In the latest 2020 “Fresh Perspectives” blog post presented by the de Beaumont Foundation, William Moore, a health educator who works in chronic disease prevention as well as in child and maternal health as a doula and lactation educator, describes what it means to be a birth worker during a pandemic. Moore, a graduate of Concordia University St. Paul and 2019 de Beaumont Foundation 40 Under 40 in Public Health honoree, has a consulting firm focusing on showing direct service providers how to include more men in the birth process to aid in the decline disparities as well as helping families successfully co-parent to ensure their children hit all their early childhood milestones. He was also recently named COO of Black Yoga Magazine, the only Black publication in the health and wellness industry.
Most people will tell you that what our society resembled before the pandemic wasn’t normal to begin with, so change was needed. But change still hasn’t happened for Black and brown people in health care.
Structural racism in our health care system has made the role of birth workers, who can support and advocate for Black and brown families expecting newborns, especially urgent.
I have been a doula and lactation educator in the Minneapolis-St. Paul community for three years. It’s always been important to have advocates in Black and brown communities because their members have faced the greatest disparities in education, income, health outcomes, and employment. When it comes to maternal and child health, Black women are dying from childbirth-related causes at a rate that’s 243% higher than white women. In my county specifically, Black babies are twice as likely to die before the age of 1 compared with white babies.
These pre-pandemic numbers were bad enough, but what happens when there’s no one in the delivery room to hold primary care providers accountable to improve the delivery experience of mom and baby, as well as their health outcomes? What do you think happens to the quality of care given to Black and brown families when room occupancy and attendance is reduced to a mother and partner, leaving out the birth worker and advocate?
What you get is unchecked and unmitigated negligence. What you get is doctors and nurses ignoring mothers’ pleas to thoroughly examine them during labor or postpartum because the pain they’re feeling — which they know is not normal — is seen as a non-issue. Myths like “Black lives don’t matter enough” and “Black women can handle more pain than other women” persist. What you get is doctors leaving mothers with no options and voiceless in how their experience should go.
Some of my colleagues have been prevented from staying with their clients during birthing, leaving them to wonder if their patients are able to activate the birth plans they’ve put together, gone over, and rehearsed for months. They’ve had to worry if their clients were being mistreated or if they were being properly attended to postpartum.

> GIVEN DATA:
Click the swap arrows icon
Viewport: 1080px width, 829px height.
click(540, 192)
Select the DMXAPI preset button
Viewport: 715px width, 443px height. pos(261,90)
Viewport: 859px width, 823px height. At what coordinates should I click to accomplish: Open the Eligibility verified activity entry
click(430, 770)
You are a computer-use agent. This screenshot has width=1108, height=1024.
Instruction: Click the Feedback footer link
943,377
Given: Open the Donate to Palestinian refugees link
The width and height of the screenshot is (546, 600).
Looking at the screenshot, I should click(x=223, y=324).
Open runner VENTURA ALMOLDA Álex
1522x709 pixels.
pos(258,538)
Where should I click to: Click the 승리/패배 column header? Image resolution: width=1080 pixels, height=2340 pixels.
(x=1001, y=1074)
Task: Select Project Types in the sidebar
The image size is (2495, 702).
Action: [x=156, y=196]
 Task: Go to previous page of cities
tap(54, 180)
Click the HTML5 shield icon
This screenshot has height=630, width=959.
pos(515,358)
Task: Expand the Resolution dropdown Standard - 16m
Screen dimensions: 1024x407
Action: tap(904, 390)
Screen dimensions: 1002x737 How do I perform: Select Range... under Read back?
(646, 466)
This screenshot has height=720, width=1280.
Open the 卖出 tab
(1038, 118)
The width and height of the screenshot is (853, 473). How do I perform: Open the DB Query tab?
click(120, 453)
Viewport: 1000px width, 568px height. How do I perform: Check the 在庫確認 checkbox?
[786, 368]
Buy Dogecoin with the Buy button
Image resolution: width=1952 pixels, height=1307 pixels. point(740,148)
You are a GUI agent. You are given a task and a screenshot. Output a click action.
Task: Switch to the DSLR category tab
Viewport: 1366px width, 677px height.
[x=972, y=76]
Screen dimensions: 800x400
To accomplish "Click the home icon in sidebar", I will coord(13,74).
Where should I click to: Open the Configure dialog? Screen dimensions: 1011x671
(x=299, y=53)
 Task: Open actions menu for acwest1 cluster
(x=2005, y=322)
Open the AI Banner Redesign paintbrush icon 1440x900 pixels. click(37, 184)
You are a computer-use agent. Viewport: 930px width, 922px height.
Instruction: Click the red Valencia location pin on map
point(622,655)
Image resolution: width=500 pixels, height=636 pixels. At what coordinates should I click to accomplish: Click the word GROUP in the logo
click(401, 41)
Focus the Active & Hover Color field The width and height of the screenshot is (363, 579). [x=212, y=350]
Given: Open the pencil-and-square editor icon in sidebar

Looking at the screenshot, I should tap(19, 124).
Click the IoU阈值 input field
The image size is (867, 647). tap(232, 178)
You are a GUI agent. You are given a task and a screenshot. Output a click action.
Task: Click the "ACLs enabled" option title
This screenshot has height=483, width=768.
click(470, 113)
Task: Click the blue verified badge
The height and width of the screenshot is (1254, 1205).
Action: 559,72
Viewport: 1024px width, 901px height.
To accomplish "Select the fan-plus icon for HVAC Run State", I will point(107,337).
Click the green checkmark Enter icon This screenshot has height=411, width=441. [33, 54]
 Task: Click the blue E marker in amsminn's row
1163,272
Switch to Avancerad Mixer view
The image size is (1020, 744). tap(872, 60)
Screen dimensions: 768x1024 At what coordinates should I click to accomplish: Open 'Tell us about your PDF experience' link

> LIST OF TASKS:
**a.** According to the post on birth work during the pandemic, how much higher is the rate at which Black women die from childbirth-related causes than the rate for white women?
**b.** For each statement below, decide whether it agrees with the post on birth work during the pandemic. Answer yes or no and quote the words that decide it.
(i) The writer has been a doula and lactation educator in the Minneapolis-St. Paul community for five years.
(ii) Moore was recently named COO of Black Yoga Magazine.
(iii) In the writer's county, Black babies are twice as likely as white babies to die before the age of 1.
**c.** Carry on the post on birth work during the pandemic from the point where it stops.
Nothing in the lines is needed here.

> EXERCISE ANSWERS:
**a.** It is 243% higher.

**b.**
(i) No: "I have been a doula and lactation educator in the Minneapolis-St. Paul community for three years."
(ii) Yes: "He was also recently named COO of Black Yoga Magazine."
(iii) Yes: "In my county specifically, Black babies are twice as likely to die before the age of 1 compared with white babies."

**c.**
Some families have called me for consultations and asked whether getting a doula or midwife was worth the money because they wouldn’t be allowed to be with them in their moment of truth. I watched over FaceTime as a family was talked at and not talked to, the father was ignored, and the baby was taken from the room without informing the new parents what was happening.
Being a birth worker during COVID means imbuing more confidence and courage in mothers and their partners to speak up and advocate for themselves under insurmountable pressure from health care providers to just “follow directions,” standing firm in their expertise, matching wits with a doctor and health care system that may see them as less than human.
During this pandemic, being a birth worker means being prepared to advocate from afar and teaching your clients all that you know, as if you’re training them to be certified birth workers themselves.
My biggest fear is that the rates of maternal and infant mortality will increase during the pandemic without health care provider oversight, behind the closed doors of quarantine. But as birth workers, we can change these outcomes by continuing to champion the families we serve.
We can encourage and empower them to speak up for themselves even if it means sending written birth plans in the delivery room with them and imploring clients to call us when they feel uncertain. We can also come together by influencing policy so laws are protecting all families.
We need to ensure that health care providers are held accountable by keeping track of data such as not only births by demographic, but also publicizing and keeping record of complications and deaths if need be to let providers know these failures will not be tolerated or overlooked. This is a time for birth workers to advocate for our families as loudly and often as we can.